Bottom: Haulover Love Letter, 2023. Oil on canvas. 10 x 20 inches. Courtesy of the artist.

Color plays a significant role in your work, contributing both abstraction and intimacy. You often refrain from depicting figures and objects in their natural colors. Could you share your process for selecting a color palette, and how it influences the emotional tone of each painting?
We talked previously about how I’m obsessive…I think that translates down to materials as well. I have four specific pigments I use, and even though every so often I force myself to reach for something else, I’d say that about 90% of my paintings are done using those four tubes of paint. I think I just fell in love with how some pigments look and feel, and I also love adding one more layer of separation from whatever I’m referencing.
Your technique of using a dry-brush method to create a soft, dreamlike effect is fascinating. Can you discuss why you chose this approach, and how it complements the emotional content of your pieces?
I love how dreamy it can feel…it doesn’t just add another layer of disconnection, but it also makes it feel a little more precious. I think my thought process never really lands squarely on anything, and the fuzziness feels like a reflection of that. It’s also really fun to paint shiny things.
I think on a technical level, it also teaches me so much. With painting it’s an endless learning curve. I love painting the same dot and blending it out over and over again because it feels similarly endless. I can always push it further away from feeling concrete and real.
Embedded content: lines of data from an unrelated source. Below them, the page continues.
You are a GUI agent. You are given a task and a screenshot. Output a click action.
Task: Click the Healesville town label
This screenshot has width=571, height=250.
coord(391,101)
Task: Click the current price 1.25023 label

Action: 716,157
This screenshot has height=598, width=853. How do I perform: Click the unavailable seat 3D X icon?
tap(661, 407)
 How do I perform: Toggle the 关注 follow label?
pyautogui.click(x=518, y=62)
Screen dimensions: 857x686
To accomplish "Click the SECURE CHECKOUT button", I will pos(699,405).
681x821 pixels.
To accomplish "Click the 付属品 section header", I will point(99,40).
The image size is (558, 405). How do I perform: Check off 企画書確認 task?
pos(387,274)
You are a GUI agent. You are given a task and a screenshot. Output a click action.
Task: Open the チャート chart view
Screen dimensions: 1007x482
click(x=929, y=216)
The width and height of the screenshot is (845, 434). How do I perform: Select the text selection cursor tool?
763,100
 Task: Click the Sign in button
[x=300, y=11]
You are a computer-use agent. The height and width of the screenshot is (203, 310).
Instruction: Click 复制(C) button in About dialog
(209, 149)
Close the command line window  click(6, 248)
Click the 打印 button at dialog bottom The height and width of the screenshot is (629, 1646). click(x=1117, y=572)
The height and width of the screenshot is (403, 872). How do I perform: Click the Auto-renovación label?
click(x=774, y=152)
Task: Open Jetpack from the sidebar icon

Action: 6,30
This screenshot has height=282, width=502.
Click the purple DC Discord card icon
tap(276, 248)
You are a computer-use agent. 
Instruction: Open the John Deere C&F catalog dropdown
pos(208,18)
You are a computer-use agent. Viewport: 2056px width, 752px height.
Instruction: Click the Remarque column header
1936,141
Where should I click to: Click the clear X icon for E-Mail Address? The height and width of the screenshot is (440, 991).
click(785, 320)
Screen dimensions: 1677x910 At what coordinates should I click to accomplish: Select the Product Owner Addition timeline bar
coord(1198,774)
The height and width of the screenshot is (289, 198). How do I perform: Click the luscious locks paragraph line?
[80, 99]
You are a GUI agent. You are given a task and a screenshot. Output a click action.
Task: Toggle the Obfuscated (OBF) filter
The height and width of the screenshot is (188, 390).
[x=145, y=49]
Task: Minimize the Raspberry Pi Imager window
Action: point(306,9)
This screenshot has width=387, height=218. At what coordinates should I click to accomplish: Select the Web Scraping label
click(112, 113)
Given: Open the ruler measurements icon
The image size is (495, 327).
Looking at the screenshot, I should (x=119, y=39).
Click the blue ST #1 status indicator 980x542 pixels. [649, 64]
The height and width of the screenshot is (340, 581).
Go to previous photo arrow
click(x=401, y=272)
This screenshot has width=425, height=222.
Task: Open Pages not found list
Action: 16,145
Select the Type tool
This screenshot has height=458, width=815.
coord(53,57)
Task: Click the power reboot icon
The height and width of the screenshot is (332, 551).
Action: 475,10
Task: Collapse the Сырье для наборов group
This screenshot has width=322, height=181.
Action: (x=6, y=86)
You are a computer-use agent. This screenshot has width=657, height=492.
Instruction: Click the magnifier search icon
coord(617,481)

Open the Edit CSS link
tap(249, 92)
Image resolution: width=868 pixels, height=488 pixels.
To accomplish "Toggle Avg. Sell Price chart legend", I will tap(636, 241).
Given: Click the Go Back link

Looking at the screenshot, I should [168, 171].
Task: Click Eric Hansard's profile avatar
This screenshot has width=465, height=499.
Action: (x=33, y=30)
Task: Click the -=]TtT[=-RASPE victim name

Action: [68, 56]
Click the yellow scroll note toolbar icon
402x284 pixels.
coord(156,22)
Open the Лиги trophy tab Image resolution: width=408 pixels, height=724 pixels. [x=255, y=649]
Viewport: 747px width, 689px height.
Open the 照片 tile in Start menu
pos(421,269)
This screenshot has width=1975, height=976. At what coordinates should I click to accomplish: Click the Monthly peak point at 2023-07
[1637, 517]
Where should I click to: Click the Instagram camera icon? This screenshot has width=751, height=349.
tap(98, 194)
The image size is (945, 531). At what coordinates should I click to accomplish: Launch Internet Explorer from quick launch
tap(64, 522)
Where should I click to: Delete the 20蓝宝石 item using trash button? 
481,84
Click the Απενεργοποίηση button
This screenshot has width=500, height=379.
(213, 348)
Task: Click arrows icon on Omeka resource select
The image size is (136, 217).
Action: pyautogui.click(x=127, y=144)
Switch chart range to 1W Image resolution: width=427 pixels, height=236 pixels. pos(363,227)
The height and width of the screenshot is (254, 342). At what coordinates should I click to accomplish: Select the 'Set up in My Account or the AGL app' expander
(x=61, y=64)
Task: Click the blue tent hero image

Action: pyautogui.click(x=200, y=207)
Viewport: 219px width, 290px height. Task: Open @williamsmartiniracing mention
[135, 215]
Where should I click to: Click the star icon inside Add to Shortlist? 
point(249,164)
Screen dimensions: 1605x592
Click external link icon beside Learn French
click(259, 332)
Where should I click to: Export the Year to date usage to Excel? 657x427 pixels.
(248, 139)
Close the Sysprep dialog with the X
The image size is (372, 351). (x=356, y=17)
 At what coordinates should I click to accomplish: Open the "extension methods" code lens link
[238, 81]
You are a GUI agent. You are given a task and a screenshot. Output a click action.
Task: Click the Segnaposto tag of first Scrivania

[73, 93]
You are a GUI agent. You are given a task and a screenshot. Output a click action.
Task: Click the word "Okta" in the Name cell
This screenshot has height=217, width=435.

There’s a sense of abstraction in your work, where familiar objects and features are stripped of context. How do you balance the personal nature of your subject matter with the abstract qualities of the final piece?
That’s definitely a way of keeping things precious, as well. I don’t need everyone to know that a painting is of my sister or another loved one, but I get to know that, and that will always keep it feeling really special to me.
There are definitely some that I do get excited about and want to share more about, especially the ones based on found images or the ones that feel so tied to Florida specifically. It’s definitely something I’m still learning to navigate. I could have the painting of my sister next to one of a gator and I’m like, okay, how do I talk more about the latter while not making it a measure of importance? Some things just need to stay precious.

The paintings invite viewers to reconsider how they perceive the body and identity. How do you hope your work impacts the way people view themselves and their relationships with others?
I’ve always been interested in the body as a changing/changeable thing. And then I’ve been thinking a lot recently about adaptation and evolution and the way things change in Florida specifically. It gives me a lot of hope– any changes we want, more drastic transformations, evolutions, revolutions, etc. have occurred. The wildest ways people imagine my images past their borders aren’t that wild, relatively.
The intimacy in your paintings is palpable, yet there’s a sense of mystery in the way you depict your subjects. How do you decide what to reveal and what to keep ambiguous in your work?
A lot of it is intuitive. I also, despite loving the dreaminess of something that feels transitory, want to have something to land on, something people can hold on to. I like my feet on the ground, to be honest. And like I mentioned before, there are some I feel comfortable sharing more of, just like there are some where this is all I can give.


Your work seems to balance both the overwhelming scale of the paintings with the subtlety of the subject matter. What do you hope people take away from the experience of engaging with your large-scale, intimate works?
I don’t know, I like when things feel obsessive and immersive. Part of making anything is being like, okay, once it’s out of my hands, it’s fully out of my hands. I have no control over what people are going to do with it. But when people tell me their own associations, what the paintings feel like, what they remind them of…yeah, keep the line of thinking going, I wouldn’t have gotten to that specific connection. Some people are more poetic about it than I could ever be. It’s always fun to hear.